**Assigned task:**
Arrange all of the data below as a Markdown table with the columns Row and Line, one numbered row per line, skipping blank lines. Leave the pictures out.

**Data supplied:**
·····
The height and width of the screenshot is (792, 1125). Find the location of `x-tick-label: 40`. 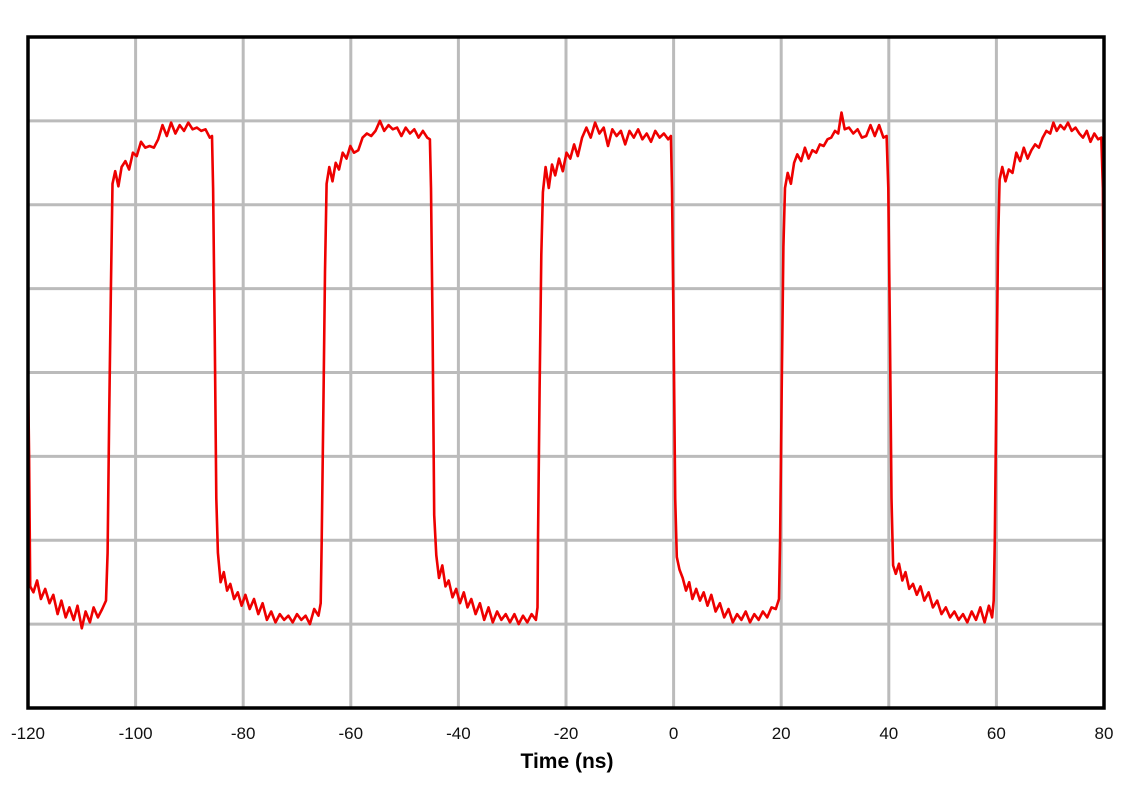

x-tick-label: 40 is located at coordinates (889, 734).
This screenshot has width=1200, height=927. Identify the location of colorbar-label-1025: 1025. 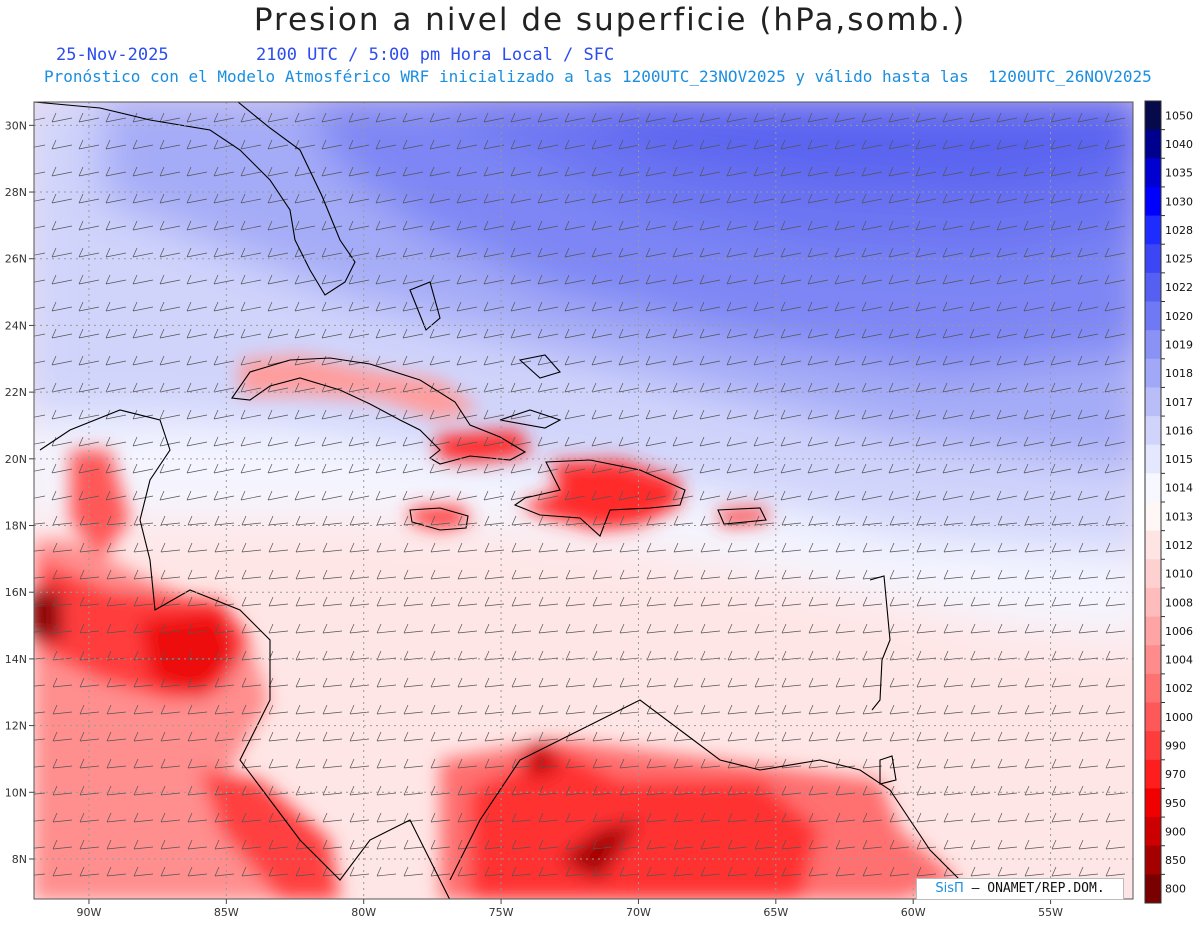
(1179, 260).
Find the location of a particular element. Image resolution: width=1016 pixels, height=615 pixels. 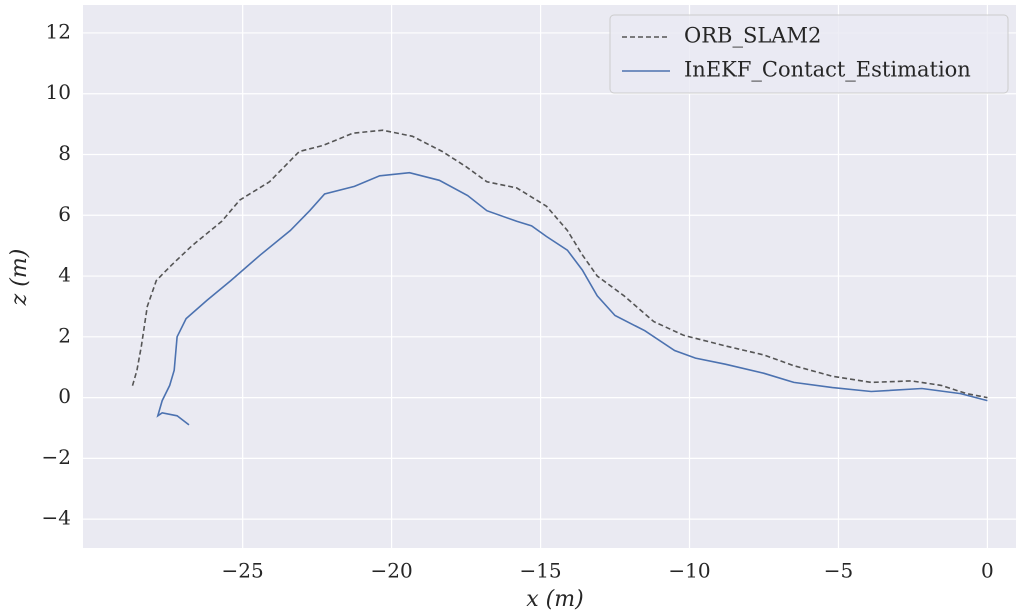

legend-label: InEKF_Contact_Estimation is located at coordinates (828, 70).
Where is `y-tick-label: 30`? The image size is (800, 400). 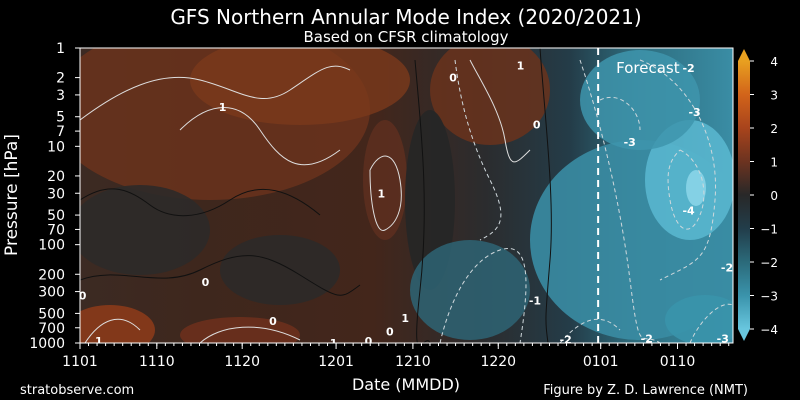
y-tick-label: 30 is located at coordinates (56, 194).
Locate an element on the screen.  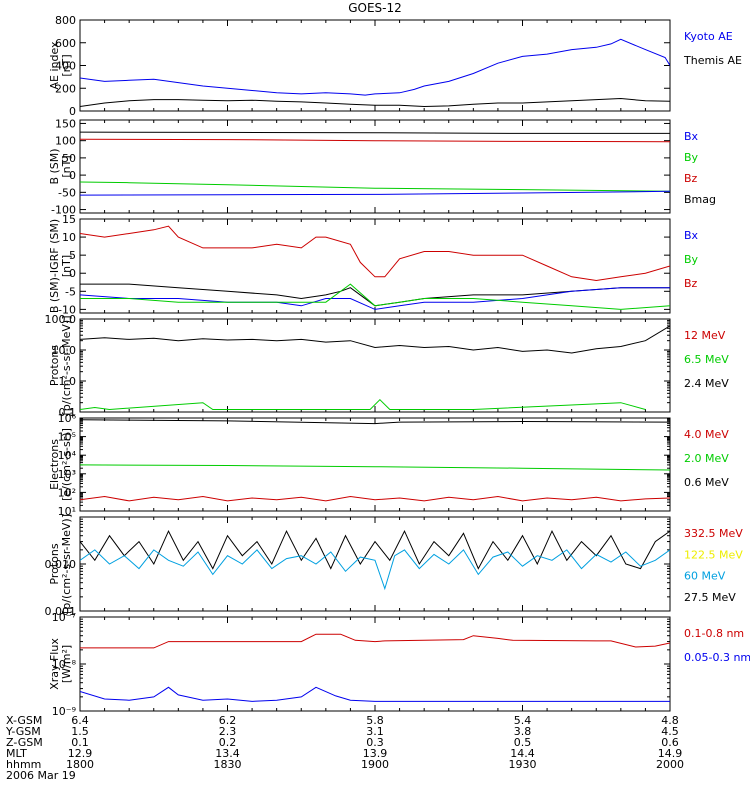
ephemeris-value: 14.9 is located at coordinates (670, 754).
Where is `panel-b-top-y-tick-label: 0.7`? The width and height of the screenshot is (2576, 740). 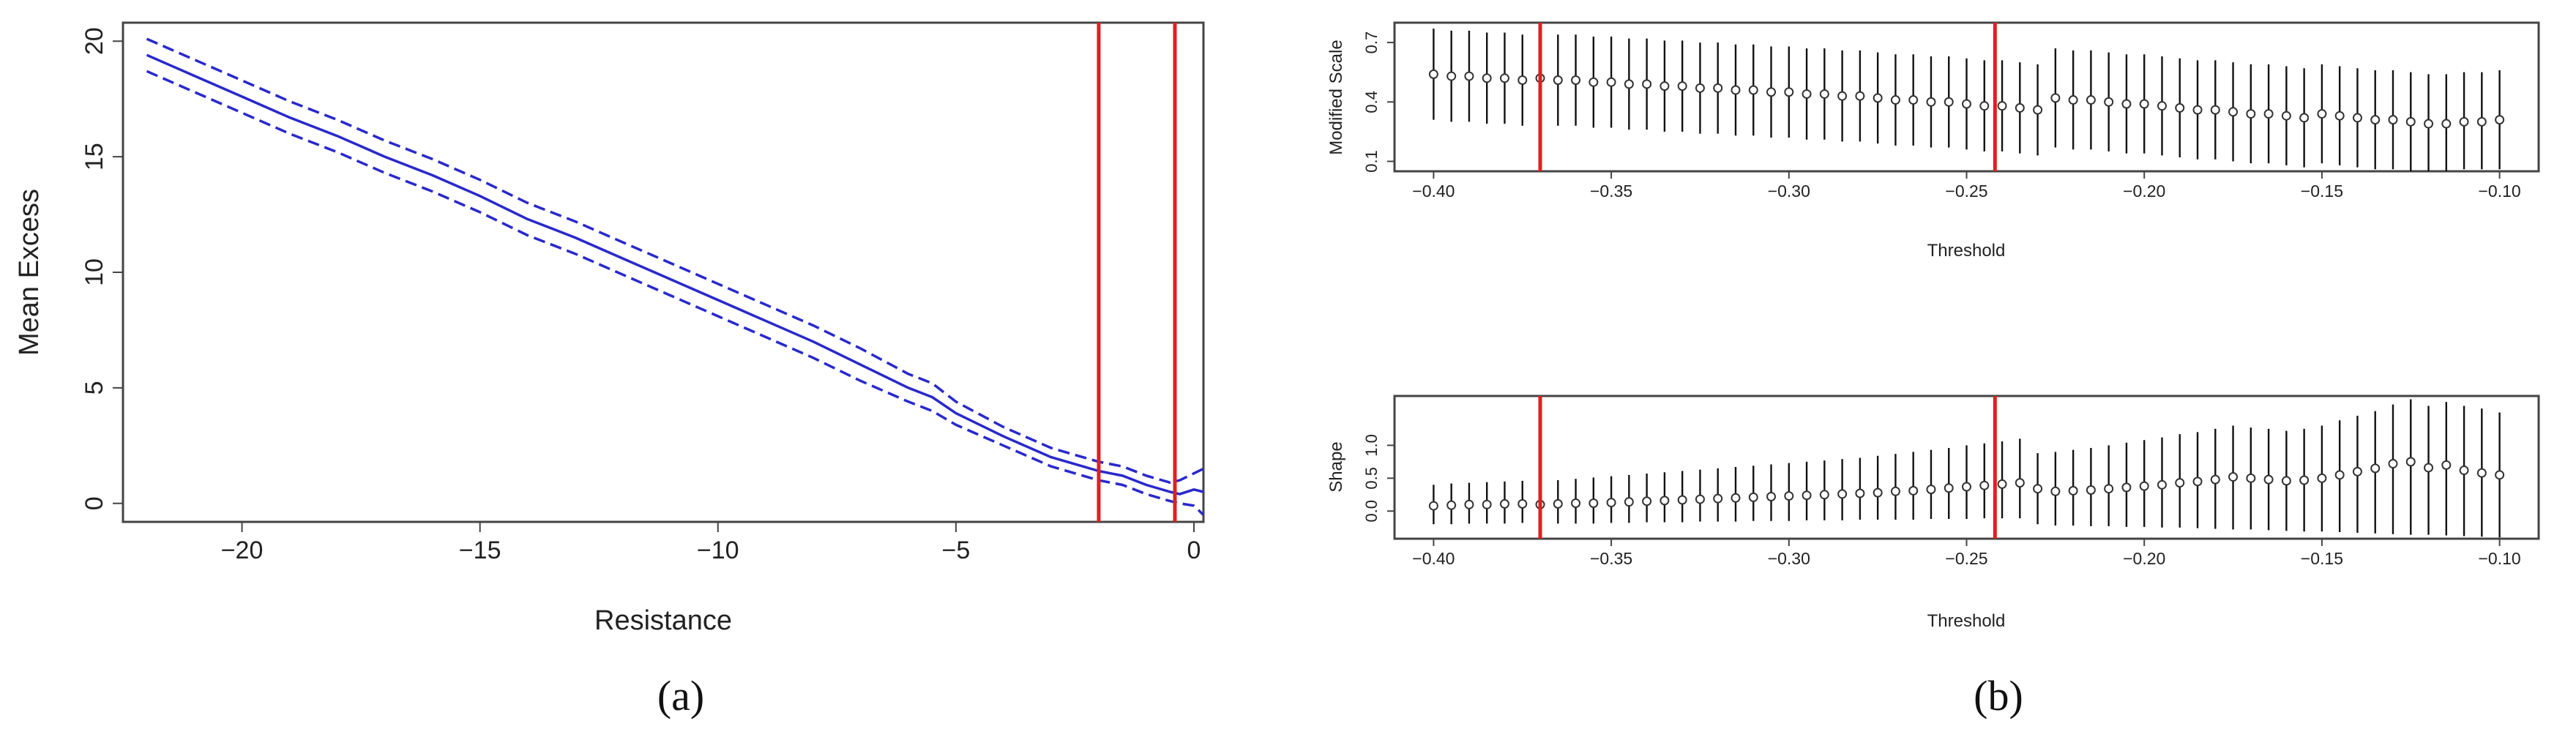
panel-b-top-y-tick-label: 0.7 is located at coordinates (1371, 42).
·····
**Task response:**
| Row | Line |
|---|---|
| 1 | The height and width of the screenshot is (792, 1125). Find the location of `x-tick-label: 40`.  |
| 2 | x-tick-label: 40 is located at coordinates (889, 734). |
| 3 | This screenshot has width=1200, height=927. Identify the location of colorbar-label-1025: 1025.  |
| 4 | (1179, 260). |
| 5 | Find the location of a particular element. Image resolution: width=1016 pixels, height=615 pixels.  |
| 6 | legend-label: InEKF_Contact_Estimation is located at coordinates (828, 70). |
| 7 | Where is `y-tick-label: 30`? The image size is (800, 400).  |
| 8 | y-tick-label: 30 is located at coordinates (56, 194). |
| 9 | Locate an element on the screen.   |
| 10 | ephemeris-value: 14.9 is located at coordinates (670, 754). |
| 11 | Where is `panel-b-top-y-tick-label: 0.7`? The width and height of the screenshot is (2576, 740).  |
| 12 | panel-b-top-y-tick-label: 0.7 is located at coordinates (1371, 42). |